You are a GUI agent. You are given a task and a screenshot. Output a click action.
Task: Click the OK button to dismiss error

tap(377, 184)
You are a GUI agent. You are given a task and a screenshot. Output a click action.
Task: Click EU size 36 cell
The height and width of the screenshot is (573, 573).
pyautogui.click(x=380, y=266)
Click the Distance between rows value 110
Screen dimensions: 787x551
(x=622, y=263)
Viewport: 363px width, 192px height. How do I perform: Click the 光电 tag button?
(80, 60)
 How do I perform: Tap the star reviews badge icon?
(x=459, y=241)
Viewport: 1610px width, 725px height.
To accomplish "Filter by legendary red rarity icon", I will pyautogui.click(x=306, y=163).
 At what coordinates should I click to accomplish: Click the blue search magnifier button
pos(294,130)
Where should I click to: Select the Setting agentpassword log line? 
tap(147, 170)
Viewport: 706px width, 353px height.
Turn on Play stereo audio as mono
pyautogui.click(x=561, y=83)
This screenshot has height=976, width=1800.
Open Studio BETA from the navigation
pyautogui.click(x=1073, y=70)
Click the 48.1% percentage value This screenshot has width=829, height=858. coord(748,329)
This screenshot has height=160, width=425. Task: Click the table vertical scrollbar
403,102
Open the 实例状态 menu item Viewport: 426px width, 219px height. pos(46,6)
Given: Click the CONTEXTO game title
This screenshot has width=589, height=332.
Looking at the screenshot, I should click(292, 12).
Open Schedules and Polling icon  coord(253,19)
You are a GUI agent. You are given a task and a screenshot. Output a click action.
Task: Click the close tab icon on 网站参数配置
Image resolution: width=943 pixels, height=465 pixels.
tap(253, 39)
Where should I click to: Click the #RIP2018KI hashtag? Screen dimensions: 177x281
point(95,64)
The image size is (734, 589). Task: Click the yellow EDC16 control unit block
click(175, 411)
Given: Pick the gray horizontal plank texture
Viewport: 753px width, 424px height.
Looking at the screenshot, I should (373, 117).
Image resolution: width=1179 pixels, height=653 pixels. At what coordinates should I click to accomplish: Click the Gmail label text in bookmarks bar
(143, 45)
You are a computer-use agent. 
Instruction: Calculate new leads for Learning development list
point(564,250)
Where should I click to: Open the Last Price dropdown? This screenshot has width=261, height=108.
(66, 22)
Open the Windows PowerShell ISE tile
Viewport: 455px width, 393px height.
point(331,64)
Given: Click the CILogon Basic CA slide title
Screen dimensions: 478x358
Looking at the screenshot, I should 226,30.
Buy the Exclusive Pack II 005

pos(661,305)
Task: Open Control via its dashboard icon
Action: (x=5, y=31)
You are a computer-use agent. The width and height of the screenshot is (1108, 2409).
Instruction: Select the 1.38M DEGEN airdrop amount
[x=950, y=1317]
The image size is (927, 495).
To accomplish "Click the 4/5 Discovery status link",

--- --- ---

- [TASK DETAILS]: Express each nonblank line of the listing as a string in a JSON list, starting with the line that contains "Given: Pick the gray horizontal plank texture" and going on through the end of the listing.

- [RESPONSE FOR THIS EXERCISE]:
[
  "Given: Pick the gray horizontal plank texture",
  "Viewport: 753px width, 424px height.",
  "Looking at the screenshot, I should (373, 117).",
  "Image resolution: width=1179 pixels, height=653 pixels. At what coordinates should I click to accomplish: Click the Gmail label text in bookmarks bar",
  "(143, 45)",
  "You are a computer-use agent. ",
  "Instruction: Calculate new leads for Learning development list",
  "point(564,250)",
  "Where should I click to: Open the Last Price dropdown? This screenshot has width=261, height=108.",
  "(66, 22)",
  "Open the Windows PowerShell ISE tile",
  "Viewport: 455px width, 393px height.",
  "point(331,64)",
  "Given: Click the CILogon Basic CA slide title",
  "Screen dimensions: 478x358",
  "Looking at the screenshot, I should 226,30.",
  "Buy the Exclusive Pack II 005",
  "pos(661,305)",
  "Task: Open Control via its dashboard icon",
  "Action: (x=5, y=31)",
  "You are a computer-use agent. The width and height of the screenshot is (1108, 2409).",
  "Instruction: Select the 1.38M DEGEN airdrop amount",
  "[x=950, y=1317]",
  "The image size is (927, 495).",
  "To accomplish \"Click the 4/5 Discovery status link\","
]